I ran into an issue when trying to automate setup for new machines, where .gitconfig is empty. If git-idm track
is invoked before git-idm use
is invoked for the first time (and user.name
and include.path
aren't already set), then use
will create the sections [user]
and [include]
after [includeif ...]
, and those sections will always take precedence and remain active even when in an auto-tracked directory.
It's possible to workaround this by activating an identity first before tracking any directories, but the behavior surprised and confused me.
To reproduce
# create a dummy repository
mkdir -p ~/Work/bizcorp-repo
git init ~/Work/bizcorp-repo
# configure git identities
git-idm add personal --name "JaNe DoPe" --email "[email protected]" --ssh-command "..."
git-idm add work --name "Jane Doe" --email "[email protected]" --ssh-command "..."

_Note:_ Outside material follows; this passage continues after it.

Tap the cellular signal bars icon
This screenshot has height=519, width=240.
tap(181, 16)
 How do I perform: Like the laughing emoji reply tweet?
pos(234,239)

git-idm track work --directory ~/Work
git-idm use personal
# check that it worked
cd ~/Work/bizcorp-repo
git config user.name # -> JaNe DoPe
# oh no, it didn't! how unprofessional.
Explanation
The commands above create ~/.gitconfig like this:
[gitidm "personal"]
name = JaNe DoPe
email = [email protected]
sshCommand = ...
[gitidm "work"]
name = Jane Doe
email = [email protected]
sshCommand = ...
[includeIf "gitdir:~/Work"]
idm = work
path = ~/.gitconfig_idm_work
[user]
name = JaNe DoPe
email = [email protected]
activeidm = personal
[include]
path = ~/.gitconfig_idm_personal
Because the [user] and [include] sections exist below [includeIf], they end up overwriting the tracking configs.
Solution
I don't think git-config has any commands for re-ordering sections, so I think invoking git-idm track
should check first if an active identity is set (i.e. if key user.name
and include.path
already exist), and if not, try to activate one of them in order to populate those sections with dummy values prior to the creation of include rules which should overwrite them.
Kind of rusty with Bash scripting right now, but I might try to implement the fix myself.